In contrast, I've seen reports on here that more optimized players have breezed through with only 1 or 2 deaths across the entire campaign.

That being said,i'd chalk up about half of our deaths to poor player decisions. Splitting up the party, kicking doors in, forgetting about their own spells and abilities, and sleeping in the middle of enemy territory are all common things that have caused deaths. The other half are attributable to the innate difficulty of some of the encounters in the AP. (Or just bad rolls.)

I'll echo everyone else here saying that you need to give more info if you want help. I can't even tell you if what you're experiencing is normal or not without knowing how deep into the AP you are. 8 deaths woudn't be TOO strange if you told me you were in the middle of book 2. If you haven't finished the first book, though, it is very surprising.

There's seriously a lot of stuff that could be causing your problems.

>Poor party composition.
>Poor player builds
>Poor player decisions
>Legit difficult areas of the AP (there are a few encounters that are notorious player killers)
>Under-leveled PCs
>PCs under wealth
>GM playing the enemies as "too smart" (there are several encounters where enemies are given pointedly bad tactics to tone them down, if your GM ignores them this could be problematic)
>Bad luck

In any case, how do YOU guys feel about the amount of death in your game? If it is hurting your fun, you should bring it up to your GM. If you enjoy the adventure being especially deadly, then there doesn't seem to be a problem! (Maybe keep back-up character sheets around!)
• • • • •
__Activity list__
1. Answer these questions about the post on character deaths.
(a) How many deaths have more optimized players reportedly had across the entire campaign?
(b) At what point in the AP would 8 deaths not be too strange?
(c) Who should a player talk to if the amount of death is hurting their fun?
2. Rewrite the stretch of the post on character deaths from "That being said,i'd" through "causing your problems.", renaming "AP" as "adventure path" everywhere it appears.
The entries come from a different source.

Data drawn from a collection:
• • • • •
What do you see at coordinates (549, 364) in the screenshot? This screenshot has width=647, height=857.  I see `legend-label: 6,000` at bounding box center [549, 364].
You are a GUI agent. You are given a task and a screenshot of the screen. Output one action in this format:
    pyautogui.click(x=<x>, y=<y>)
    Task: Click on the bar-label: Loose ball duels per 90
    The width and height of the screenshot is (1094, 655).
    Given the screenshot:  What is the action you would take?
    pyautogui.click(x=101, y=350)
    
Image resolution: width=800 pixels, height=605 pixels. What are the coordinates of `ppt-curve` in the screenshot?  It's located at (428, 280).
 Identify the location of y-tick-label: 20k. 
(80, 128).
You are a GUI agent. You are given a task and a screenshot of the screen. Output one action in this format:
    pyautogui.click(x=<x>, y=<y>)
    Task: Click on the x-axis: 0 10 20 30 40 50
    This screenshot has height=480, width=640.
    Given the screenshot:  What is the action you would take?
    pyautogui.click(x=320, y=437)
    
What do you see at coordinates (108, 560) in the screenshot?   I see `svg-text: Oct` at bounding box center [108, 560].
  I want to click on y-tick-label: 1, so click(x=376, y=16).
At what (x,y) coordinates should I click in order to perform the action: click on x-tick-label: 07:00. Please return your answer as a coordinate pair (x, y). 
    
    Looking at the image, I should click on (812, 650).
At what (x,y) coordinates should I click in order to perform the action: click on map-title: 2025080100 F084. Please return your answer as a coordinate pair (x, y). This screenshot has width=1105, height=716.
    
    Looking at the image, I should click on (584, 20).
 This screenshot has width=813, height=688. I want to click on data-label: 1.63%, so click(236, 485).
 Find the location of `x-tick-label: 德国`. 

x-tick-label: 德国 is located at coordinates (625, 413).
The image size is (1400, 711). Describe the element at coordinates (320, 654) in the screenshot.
• • • • •
__Answers to each task__
1.
(a) Only 1 or 2.
(b) In the middle of book 2.
(c) The GM.

2.
That being said,i'd chalk up about half of our deaths to poor player decisions. Splitting up the party, kicking doors in, forgetting about their own spells and abilities, and sleeping in the middle of enemy territory are all common things that have caused deaths. The other half are attributable to the innate difficulty of some of the encounters in the adventure path. (Or just bad rolls.)

I'll echo everyone else here saying that you need to give more info if you want help. I can't even tell you if what you're experiencing is normal or not without knowing how deep into the adventure path you are. 8 deaths woudn't be TOO strange if you told me you were in the middle of book 2. If you haven't finished the first book, though, it is very surprising.

There's seriously a lot of stuff that could be causing your problems.